There was an incident at an office party. A young executive thought it would be good fun to toss John into the pool. Bad idea.
Don was taller, over 6'. Weight around 180. In his mid-forties, younger than John by about ten years. In good shape. But not solid, not hard the way John was. Don grabbed John. Couldn't move him. Tried harder. Got frustrated. Things got heated. Could have gotten ugly but the top executive at the party told them to stop clowning around.
I wasn't there. When I heard about it I was amazed. Every other guy on staff knew not to mess with John. No one of us, probably no two of us, could get John to do anything John didn't want to do.
John was at the bottom of my list. If I had to select anyone in that staff group to fight, he'd be the last. And if it came down to it, me versus John, I'd run.
|CheNell "Soho" Tillman-Brooks |
Soho looks like an athlete even
when she's just waiting to get into the game.
Like in a football game?
She's quiet, friendly. But there's something about her that tells me she could be trouble. The fluid way she walks tells me she's an athlete. The way she carries herself. The first few years I knew her she was coaching. Then in 2009 she suited up and played a season with the Outlaws.
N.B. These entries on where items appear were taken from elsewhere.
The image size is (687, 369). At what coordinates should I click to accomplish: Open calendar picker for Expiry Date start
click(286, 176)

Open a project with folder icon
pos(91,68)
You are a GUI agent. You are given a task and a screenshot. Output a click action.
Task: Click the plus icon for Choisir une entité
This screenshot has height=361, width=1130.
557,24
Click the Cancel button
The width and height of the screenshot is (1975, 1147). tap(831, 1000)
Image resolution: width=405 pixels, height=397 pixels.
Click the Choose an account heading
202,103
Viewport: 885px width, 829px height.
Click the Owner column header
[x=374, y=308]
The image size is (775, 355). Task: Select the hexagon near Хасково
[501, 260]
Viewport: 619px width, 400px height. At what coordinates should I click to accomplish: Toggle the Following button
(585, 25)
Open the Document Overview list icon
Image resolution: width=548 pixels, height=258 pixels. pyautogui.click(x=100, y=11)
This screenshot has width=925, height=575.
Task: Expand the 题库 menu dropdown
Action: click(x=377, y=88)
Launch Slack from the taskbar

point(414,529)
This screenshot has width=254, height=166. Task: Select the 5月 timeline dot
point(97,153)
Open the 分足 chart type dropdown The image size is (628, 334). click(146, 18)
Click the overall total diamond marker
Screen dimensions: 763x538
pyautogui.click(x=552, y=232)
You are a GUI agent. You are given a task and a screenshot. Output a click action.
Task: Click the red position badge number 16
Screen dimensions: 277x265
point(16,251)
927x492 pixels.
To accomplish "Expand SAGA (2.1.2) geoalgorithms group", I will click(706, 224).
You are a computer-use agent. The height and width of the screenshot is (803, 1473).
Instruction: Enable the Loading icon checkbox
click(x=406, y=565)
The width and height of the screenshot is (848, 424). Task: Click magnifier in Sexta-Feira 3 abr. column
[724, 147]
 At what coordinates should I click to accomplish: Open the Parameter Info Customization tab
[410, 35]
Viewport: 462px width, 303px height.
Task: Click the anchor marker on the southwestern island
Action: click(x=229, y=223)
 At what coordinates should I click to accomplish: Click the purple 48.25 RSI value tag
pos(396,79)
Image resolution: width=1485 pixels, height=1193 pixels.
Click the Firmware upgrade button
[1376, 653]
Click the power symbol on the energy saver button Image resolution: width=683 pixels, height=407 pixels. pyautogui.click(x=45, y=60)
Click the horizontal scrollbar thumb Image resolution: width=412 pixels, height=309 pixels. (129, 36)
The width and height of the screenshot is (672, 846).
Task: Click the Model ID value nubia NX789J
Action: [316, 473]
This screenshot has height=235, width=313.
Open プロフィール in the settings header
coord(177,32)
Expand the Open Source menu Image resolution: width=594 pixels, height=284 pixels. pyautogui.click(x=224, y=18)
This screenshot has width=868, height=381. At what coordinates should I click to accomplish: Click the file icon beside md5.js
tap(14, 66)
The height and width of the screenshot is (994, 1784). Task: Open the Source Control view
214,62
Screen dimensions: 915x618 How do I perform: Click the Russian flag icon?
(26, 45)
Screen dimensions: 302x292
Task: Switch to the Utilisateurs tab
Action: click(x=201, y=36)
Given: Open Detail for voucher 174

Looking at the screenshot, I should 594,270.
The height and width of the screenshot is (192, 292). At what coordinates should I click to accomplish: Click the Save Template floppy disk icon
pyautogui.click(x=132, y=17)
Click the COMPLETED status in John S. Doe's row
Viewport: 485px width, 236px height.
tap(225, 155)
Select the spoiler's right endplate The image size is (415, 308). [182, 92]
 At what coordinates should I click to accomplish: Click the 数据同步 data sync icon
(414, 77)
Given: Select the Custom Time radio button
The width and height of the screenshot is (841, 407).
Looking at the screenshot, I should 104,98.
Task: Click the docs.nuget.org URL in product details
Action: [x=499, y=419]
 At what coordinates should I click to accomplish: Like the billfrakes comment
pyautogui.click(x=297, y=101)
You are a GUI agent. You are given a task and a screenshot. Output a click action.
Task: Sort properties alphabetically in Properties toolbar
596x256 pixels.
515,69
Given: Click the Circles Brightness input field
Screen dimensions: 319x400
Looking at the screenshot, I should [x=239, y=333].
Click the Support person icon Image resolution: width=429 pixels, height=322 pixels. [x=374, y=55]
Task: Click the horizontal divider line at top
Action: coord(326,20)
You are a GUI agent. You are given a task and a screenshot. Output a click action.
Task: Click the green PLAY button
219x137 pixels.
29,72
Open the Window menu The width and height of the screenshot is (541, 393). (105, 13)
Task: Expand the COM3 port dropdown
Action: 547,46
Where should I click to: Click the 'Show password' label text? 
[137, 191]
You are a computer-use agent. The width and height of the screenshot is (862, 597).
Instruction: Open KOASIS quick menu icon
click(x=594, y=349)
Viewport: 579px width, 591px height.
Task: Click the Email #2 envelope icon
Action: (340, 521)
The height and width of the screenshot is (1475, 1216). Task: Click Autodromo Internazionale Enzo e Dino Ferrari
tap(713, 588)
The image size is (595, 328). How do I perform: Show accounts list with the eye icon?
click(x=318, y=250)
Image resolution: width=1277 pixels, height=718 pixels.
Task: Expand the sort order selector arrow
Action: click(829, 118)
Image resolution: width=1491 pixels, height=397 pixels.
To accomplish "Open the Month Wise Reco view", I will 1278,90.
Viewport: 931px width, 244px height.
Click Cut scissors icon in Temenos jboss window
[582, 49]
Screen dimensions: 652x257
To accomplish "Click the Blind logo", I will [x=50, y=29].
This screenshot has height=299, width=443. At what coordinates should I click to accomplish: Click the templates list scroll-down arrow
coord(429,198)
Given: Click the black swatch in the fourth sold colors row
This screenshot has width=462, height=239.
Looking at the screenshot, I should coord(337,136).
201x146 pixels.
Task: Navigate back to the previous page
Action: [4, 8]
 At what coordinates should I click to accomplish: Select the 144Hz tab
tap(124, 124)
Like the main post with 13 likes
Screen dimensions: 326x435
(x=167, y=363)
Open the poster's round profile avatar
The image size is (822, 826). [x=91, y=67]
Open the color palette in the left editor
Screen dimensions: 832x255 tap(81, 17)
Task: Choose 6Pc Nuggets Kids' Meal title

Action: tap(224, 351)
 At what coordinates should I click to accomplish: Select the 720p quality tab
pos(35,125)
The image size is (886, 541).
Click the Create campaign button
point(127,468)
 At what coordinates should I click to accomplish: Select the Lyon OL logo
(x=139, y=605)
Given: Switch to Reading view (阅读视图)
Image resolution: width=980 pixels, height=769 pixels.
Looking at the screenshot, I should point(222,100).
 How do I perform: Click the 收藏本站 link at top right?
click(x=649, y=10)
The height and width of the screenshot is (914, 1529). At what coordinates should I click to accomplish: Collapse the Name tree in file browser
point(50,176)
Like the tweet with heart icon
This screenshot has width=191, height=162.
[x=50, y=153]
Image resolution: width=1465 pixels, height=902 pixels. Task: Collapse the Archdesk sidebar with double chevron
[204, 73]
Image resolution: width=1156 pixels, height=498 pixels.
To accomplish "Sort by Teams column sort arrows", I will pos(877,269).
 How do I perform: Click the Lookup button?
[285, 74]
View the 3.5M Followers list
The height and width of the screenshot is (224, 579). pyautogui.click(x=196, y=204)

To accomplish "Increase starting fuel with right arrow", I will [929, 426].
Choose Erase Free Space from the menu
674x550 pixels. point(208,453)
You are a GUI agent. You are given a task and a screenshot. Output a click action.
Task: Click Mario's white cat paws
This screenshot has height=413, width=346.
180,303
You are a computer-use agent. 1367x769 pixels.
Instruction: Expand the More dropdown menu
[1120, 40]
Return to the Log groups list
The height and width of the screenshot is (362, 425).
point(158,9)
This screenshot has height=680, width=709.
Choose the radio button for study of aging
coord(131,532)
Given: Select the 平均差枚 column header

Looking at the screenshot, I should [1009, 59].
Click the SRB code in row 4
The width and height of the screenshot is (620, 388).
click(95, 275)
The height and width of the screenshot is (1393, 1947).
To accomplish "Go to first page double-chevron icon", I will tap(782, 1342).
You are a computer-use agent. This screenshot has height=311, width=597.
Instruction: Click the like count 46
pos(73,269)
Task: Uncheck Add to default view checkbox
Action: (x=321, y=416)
This posting is a sample of Soho. I've posted other shots of her in this blog, one making a devastating tackle on a Houston runner - you can see that one if you go back to the posts about tackling. Someday I'll do an interview and post her profile. Today's posting is just from one day, that scrimmage in Waco a couple years ago.
|Intimidating isn't she. If you had the ball and saw Soho coming, |
you'd be wise to run fast, or hand off.
Soho played defense. She played in the line even though I had her pegged as defensive secondary. She isn't very big. But she says "I'm not a stickler for size. Time and time again, I've seen women the size of Monty (Gauck, 135 pounds) knock the crap out of women the size of KJ.(Scheib, 220 pounds)" For a few years she played for the Houston Energy, at offensive tackle. She was "usually 75 pounds or more smaller than the defensive lineman." That gave her an edge because the opponent thought she'd have an easy time against the smaller player. Soho admitted to me she sometimes "found myself giggling as I stepped over the d-linemen that I knocked on her backside."
|There's power in that left arm. Power in the right arm, too.|
Like my friend John, Soho's muscle isn't gaudy but sometimes
you see it, as in this photo as she grabs the ball carrier.
|If you have the ball, chances are pretty good you're going to |
see Soho up close and personal.
|Always around the ball, here Soho is diving to recover a fumble. She often causes fumbles, as you'll see below.|
The following is a sequence of photos showing excellence in action. It starts with Soho being blocked out of the play. Not. The freeze frame doesn't show the force of the impact, doesn't show the way #3 is powering into and then off of the hapless blocker. Then the path to the quarterback. Remember in a previous post we talked about quarterbacks having three seconds to pass the ball or hand it off. This quarterback didn't pass, which she intended to do. Didn't hand off.
The series of photos stops the action. Actually the whole series took about four seconds. There is about one-third of a second from one shot to the next. Things are happening fast. My camera just slows the action so you can see. Well, let's look at the photos...
|It looks like she's being blocked but looks are decieving. Note the blocker |
has a size advantage. This isn't a stand-off. It isa hit.
|One third of a second later, Soho discarding the blocker|
getting a bead on the quarterback.
|One third of a second later, Quarterback in trouble. |
Note she, too, has a size advantage.
Or is that really an advantage?
|Quarterback still has the ball, still thinks she's going to throw a pass. Nope.|
|Soho has her. Size difference apparent. And irrelevant.|
|A third of a second later. Collision!|
Soho in the air. Securing the tackle,
knocking the ball loose.
|The ball is on the ground. The quarterback is soon going to join it.|
|Not just tackling now, steering the quarterback's fall away|
from the ball.
|The play ends with Soho on top. Not the first or last time in the scrimmage. Nor the season.|
Soho says size isn't what counts. "The heart is the most powerful thing in sports."
If I were playing football, I'd just as soon be facing someone else on the line. Anyone else.